Creative Evolution proposes a third explanation in what Bergson calls élan vital' or ‘vital impetus', a force that infuses all matter and drives it forward into an ever-changing and infinite variety of living forms. This appears as a vital impetus that can also be related to humanity's own creative life force. Bergson's book builds on his ‘Theory of Time' as set forth in works such as ‘Matter and Memory' and ‘Time and Free Will'. In these works, and in the present volume, Bergson sees continuous ‘duration' as real time, as opposed to the way in which time is divided up into measured units by the ‘organising' mind of science.
Life, as we really experience it, is subject to constant change and our tendency to explain evolutionary change by looking only at ‘ends' achieved rather than the processes by which they emerge, divorces us from the life force itself.
Instead, Bergson feels we need to reengage with our instincts as well as with our intelligence in order to understand the evolutionary process, as both co-exist to some extent within us, all forms of life having a common origin in that instinctual, innate knowledge of simpler life forms.
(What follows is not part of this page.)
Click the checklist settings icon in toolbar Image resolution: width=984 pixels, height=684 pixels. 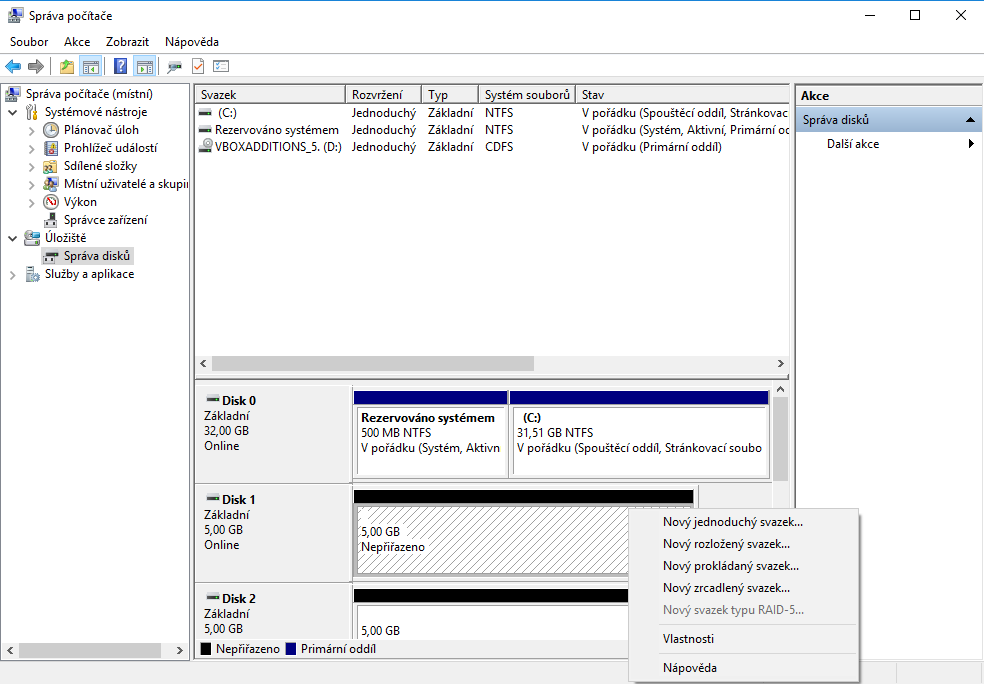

Though these may be unconscious or semi-conscious, they are, in Bergson's view, much more in touch with the ever-changing nature of real time than the analytical and rational knowledge of our species
As he writes: “Our thought, in its purely logical form, is incapable of presenting the true nature of life, the full meaning of the evolutionary movement. Created by life, in definite circumstances, to act on definite things, how can it embrace life, of which it is only an emanation or an aspect?”
It is to attempt an answer to this question that ‘Creative Evolution' directs its attention.